Reflecting on the state of the country since his release, Madadzadeh said, “The number of arrests increased – teachers, workers, and all sorts of people”. Every day there were “multiple protests in Tehran,” he said.

Recently, political prisoners have been “warning that another mass execution could take place,” Madadzadeh continued.

He described an “intense” situation in Iran, with “anything” triggering popular calls for “regime change.”

“All these arrests and executions, they show Iranian society wants change,” Madadzadeh told Toby Meyjes of Metro.

His own experience of repression in Iran began with his involvement in PMOI activity in anti-regime protests. Madadzadeh claimed his right to protest, but recognised the risk of doing so in Iran. Many of those who have protested were imprisoned or executed.

Summoned to a police station in 2009, at a time when, Metro reported, “tens of thousands” were arrested, plain clothes policemen put a hood on Madadzadeh’s head and threw him in a car.

He was taken to Evin Prison and the notorious Ward 209 run by the Ministry of Intelligence and Security (MOIS).

At his interrogations, “There was three of them and they would kick me around like a football,” Madadzadeh said. Worse, he said, were long periods in solitary confinement.

Metro said, “British mum, Nazanin Zaghari-Ratcliffe, who has just faced trial in Iran after she was accused of being a ‘Western spy’, was left unable to walk after 45 days” in prison.

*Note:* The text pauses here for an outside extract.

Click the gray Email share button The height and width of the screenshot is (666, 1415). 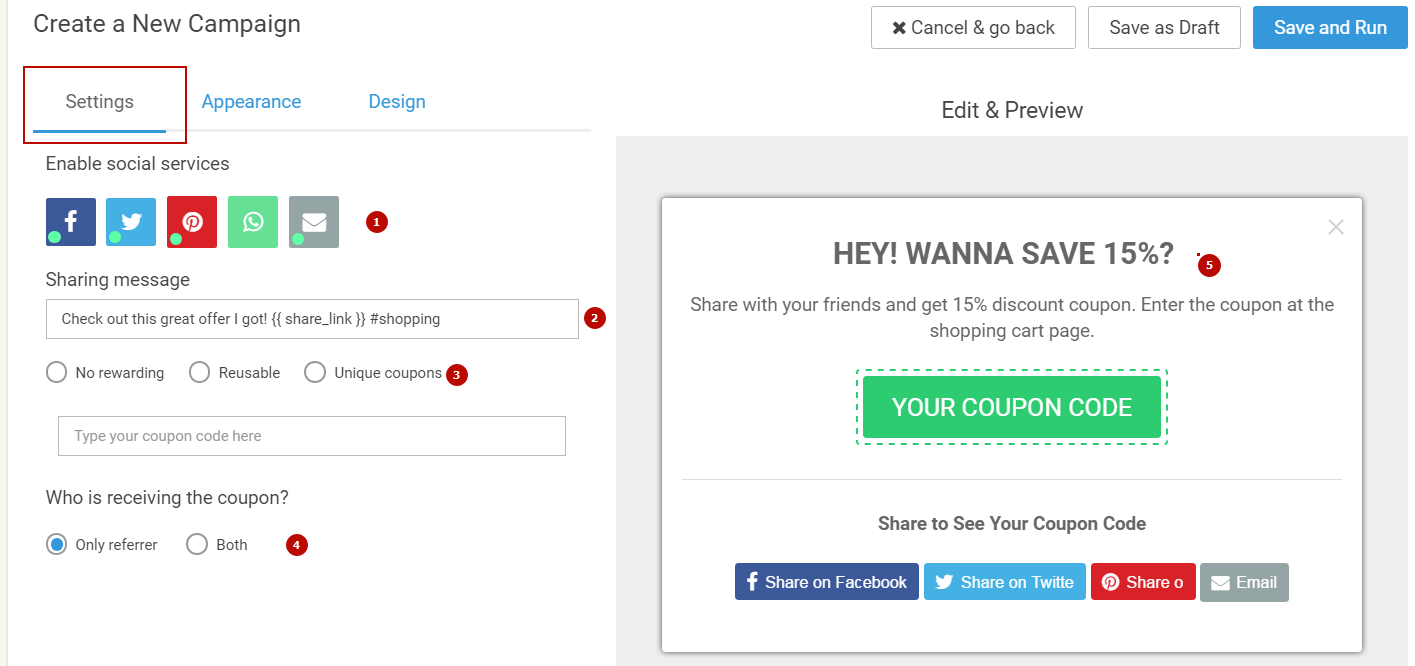[1244, 582]
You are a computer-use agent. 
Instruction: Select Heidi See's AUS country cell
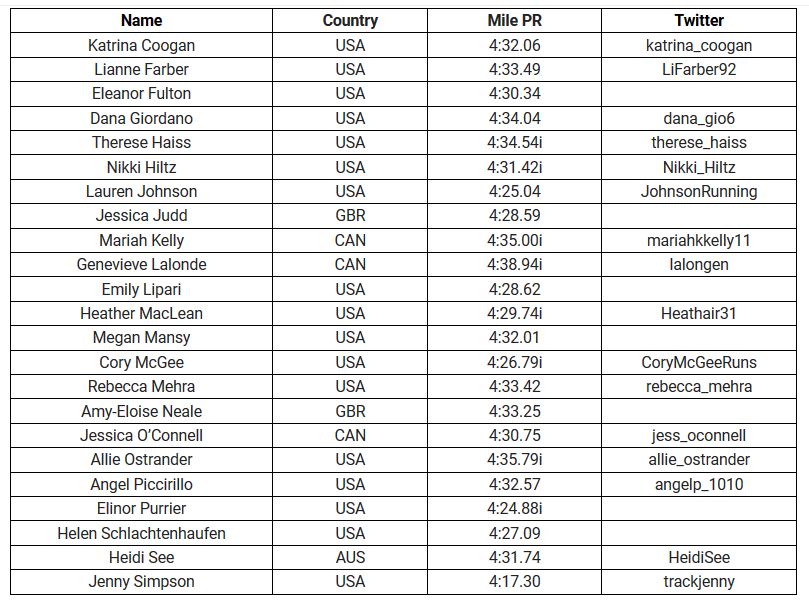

At his trial, which lasted five minutes, the judge told Madadzadeh the charges were “war on God and having a relationship with the PMOI.” There was no opportunity to mount a defence. Two weeks later, he was informed he had been sentenced to five years.

Metro said Madadzadeh was “one of the lucky ones” in that he escaped execution.

The newspaper also reported on the 1988 execution of 30,000 political prisoners by the Iranian regime – a crime against humanity which the UK government ought to acknowledge, according to the British Parliamentary Committee for Iran Freedom.

Metro said that women and teenagers were executed in the atrocity. Some victims “were loaded on to forklift trucks, hanged from cranes at half-hourly intervals,” it reported.

“The increasing level of suppression has led to a growing fear that the government could exercise its power in a mass execution akin to that in 1988,” the newspaper said.

It also reported that, “Multiple demonstrations have taken place across the world, including London, in recent weeks attempting to draw attention to what is happening in Iran.”

Madadzadeh said, “The only tool the regime has to be able to maintain power is suppression and, in particular, execution. The western governments must put pressure on the regime to make it stop.”